To assess differences in mechanical properties of individual scaffold designs, constructs were molded with a 2:1 aspect ratio and tested on an Instron 4511 machine. Values for modulus, compressive strength, and maximum load were obtained for each implant type, using a sample size of n = 6 (Fig. 4). The average modulus for each group was found to be 57.01 ± 26.31 MPa, 68.89 ± 22.54 MPa, 30.43 ± 21.15 MPa, for solid 100 μm, solid 500 μm, hollow 500 μm, respectively. The hollow 500 μm scaffolds were found to have significantly lower modulus as compared with solid 500 μm. All measured moduli exceeded previously reported values of elastic modulus for rat braincase, 3–10 Mpa,13 noted with a dashed bar [Fig. 4(C)]. No significant differences in compressive strength were found between scaffold types, where the overall average was 1.18 MPa. The average maximum load for each group was found to be 0.05 ± 0.02 N, 0.02 ± 0.01 N, 0.07 ± 0.02 N for solid 100 μm, solid 500 μm, hollow 500 μm, respectively. Significant differences in maximum load existed for both comparisons: hollow 500 μm versus solid 500 μm and solid 100 μm versus solid 500 μm.
In vivo healing analysis
Comparison of in vivo healing potentials between implants made with hollow versus solid spheres was evaluated by qualitative X-ray analysis (Fig. 5), quantitative microCT imaging (Figs. 6–8), and histological sectioning and staining (Fig. 9). In vivo healing was followed for a total of 90 days. Following either 30 or 90 days healing, defects were removed from the animal and fixed in 10% buffered formalin. Both high resolution ex vivo microCT scans and X-ray images were obtained for all samples. Histological sectioning was performed only on day 90 samples. X-ray images showed particularly good bone coverage over the defect in the solid 100 μm and solid 500 μm day 90 samples. X-ray images of untreated controls showed the least bone healing as compared with the experimental groups. Quantitative microCT scans showed significantly greater bone volume in all groups over controls at day 90. At day 30, bone volume trends showed greater healing in the scaffold implanted groups compared with unloaded controls. Solid 100 μm showed greatest healing at day 90 although this trend was not significant. Qualitative images from both the high resolution microCT scans and the histological sectioning further supported the healing patterns measured in the quantitative results.
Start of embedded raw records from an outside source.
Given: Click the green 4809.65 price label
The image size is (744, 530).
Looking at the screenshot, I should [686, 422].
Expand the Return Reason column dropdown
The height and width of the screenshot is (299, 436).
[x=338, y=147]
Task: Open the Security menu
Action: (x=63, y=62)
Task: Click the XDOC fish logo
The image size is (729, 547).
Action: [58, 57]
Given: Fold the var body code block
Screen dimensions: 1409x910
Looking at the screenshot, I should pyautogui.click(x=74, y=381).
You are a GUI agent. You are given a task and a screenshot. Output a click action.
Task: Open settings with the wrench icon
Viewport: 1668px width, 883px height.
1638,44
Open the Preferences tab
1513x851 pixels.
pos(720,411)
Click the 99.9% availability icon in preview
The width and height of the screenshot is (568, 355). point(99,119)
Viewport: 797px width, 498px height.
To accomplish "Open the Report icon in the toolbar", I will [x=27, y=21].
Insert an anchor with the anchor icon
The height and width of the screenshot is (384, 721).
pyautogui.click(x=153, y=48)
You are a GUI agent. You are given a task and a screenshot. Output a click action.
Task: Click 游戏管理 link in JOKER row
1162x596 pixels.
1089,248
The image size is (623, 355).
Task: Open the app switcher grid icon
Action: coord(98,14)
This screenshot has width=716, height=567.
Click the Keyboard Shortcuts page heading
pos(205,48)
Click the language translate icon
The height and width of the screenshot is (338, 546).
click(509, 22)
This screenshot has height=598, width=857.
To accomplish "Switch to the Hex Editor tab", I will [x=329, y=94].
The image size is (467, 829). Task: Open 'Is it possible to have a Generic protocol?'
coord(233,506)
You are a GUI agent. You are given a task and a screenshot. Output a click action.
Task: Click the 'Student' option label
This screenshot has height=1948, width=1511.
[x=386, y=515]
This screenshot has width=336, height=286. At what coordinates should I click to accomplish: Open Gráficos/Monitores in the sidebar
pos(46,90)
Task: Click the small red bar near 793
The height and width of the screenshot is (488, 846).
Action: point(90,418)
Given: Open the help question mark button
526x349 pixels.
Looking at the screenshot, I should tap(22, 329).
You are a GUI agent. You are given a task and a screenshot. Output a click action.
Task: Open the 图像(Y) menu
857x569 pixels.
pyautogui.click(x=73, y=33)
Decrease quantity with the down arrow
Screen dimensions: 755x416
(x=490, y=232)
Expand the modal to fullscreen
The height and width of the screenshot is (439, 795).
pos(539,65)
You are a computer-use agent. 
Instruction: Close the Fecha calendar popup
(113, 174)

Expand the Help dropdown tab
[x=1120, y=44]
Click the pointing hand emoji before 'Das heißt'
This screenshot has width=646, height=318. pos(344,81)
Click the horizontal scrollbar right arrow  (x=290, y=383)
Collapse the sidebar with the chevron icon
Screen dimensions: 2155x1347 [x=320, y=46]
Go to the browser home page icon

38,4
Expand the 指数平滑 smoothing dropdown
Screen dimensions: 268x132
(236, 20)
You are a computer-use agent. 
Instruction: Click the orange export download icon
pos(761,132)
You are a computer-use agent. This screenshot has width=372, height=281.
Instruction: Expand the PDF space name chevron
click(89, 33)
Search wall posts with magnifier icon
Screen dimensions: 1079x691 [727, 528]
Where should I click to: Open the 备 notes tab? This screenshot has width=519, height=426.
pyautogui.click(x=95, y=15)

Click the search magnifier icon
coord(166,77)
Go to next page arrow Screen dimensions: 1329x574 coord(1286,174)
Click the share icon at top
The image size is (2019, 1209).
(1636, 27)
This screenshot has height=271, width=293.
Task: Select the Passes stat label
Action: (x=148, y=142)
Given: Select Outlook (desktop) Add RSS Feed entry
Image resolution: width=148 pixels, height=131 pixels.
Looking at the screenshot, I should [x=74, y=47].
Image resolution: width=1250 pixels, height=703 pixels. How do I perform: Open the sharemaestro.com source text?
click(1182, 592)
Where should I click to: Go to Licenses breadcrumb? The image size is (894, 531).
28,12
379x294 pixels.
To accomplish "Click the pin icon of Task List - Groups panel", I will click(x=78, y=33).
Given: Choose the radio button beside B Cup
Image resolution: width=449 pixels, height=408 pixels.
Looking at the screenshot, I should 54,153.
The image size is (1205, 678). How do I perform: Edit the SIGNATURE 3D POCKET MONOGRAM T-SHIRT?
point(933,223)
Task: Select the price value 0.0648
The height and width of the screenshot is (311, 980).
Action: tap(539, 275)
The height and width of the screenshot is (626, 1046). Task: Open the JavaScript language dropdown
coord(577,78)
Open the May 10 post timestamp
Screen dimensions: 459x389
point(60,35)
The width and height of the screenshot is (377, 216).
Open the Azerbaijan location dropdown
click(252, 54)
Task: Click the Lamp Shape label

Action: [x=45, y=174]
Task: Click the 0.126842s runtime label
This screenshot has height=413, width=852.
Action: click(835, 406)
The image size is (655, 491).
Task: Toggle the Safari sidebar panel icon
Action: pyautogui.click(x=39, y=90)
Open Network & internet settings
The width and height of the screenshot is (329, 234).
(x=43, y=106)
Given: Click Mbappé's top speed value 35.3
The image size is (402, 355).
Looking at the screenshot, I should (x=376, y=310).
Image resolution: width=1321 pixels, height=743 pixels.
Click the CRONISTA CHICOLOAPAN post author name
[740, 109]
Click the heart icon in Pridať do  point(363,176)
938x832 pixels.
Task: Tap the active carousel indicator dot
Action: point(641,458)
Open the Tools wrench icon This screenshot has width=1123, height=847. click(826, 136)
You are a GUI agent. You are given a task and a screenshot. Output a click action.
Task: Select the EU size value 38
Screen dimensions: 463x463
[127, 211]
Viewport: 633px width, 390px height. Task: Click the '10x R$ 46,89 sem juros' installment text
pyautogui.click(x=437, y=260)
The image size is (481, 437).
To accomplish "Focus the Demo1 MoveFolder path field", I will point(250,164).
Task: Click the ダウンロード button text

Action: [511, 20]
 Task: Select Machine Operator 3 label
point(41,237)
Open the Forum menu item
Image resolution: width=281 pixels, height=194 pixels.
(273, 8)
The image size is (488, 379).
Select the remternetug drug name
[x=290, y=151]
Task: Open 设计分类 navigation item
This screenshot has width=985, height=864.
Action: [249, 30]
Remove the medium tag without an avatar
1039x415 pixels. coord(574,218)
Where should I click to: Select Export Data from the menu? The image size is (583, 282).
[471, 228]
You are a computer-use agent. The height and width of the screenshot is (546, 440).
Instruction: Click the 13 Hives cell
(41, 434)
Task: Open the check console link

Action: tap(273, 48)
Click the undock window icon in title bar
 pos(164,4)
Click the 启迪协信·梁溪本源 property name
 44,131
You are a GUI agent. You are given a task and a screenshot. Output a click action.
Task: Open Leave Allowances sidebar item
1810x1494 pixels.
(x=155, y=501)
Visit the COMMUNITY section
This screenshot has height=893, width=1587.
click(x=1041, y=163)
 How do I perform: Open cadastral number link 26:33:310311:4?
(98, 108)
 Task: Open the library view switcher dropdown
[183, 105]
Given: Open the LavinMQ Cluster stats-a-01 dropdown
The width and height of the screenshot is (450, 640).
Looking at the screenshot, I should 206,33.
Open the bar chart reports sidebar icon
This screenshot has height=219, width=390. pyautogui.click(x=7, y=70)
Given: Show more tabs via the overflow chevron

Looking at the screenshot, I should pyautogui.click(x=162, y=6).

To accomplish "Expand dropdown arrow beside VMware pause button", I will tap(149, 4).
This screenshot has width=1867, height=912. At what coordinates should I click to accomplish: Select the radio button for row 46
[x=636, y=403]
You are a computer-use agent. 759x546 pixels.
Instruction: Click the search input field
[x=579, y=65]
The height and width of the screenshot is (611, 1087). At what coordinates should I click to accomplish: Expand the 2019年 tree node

Defect thicknesses, including new tissue ingrowth and remaining polymer, were measured from histological sections. Several length measurements were taken within the defect area for several different sections for each rat at day 90. Average defect thicknesses for 500 μm hollow, 500 μm solid, and 100 μm solid groups were 1.31 ± 0.06, 1.04 ± 0.04, 0.94 ± 0.07, respectively. In all cases, the defect area increased in thickness from the original measurement, 0.78 μm. Increases in overall defect thickness were inversely proportional to the amount of new bone formed [Fig. 9(A)]. The 100 μm solid groups had significantly greater percentage of tissue ingrowth compared with 500 μm hollow group.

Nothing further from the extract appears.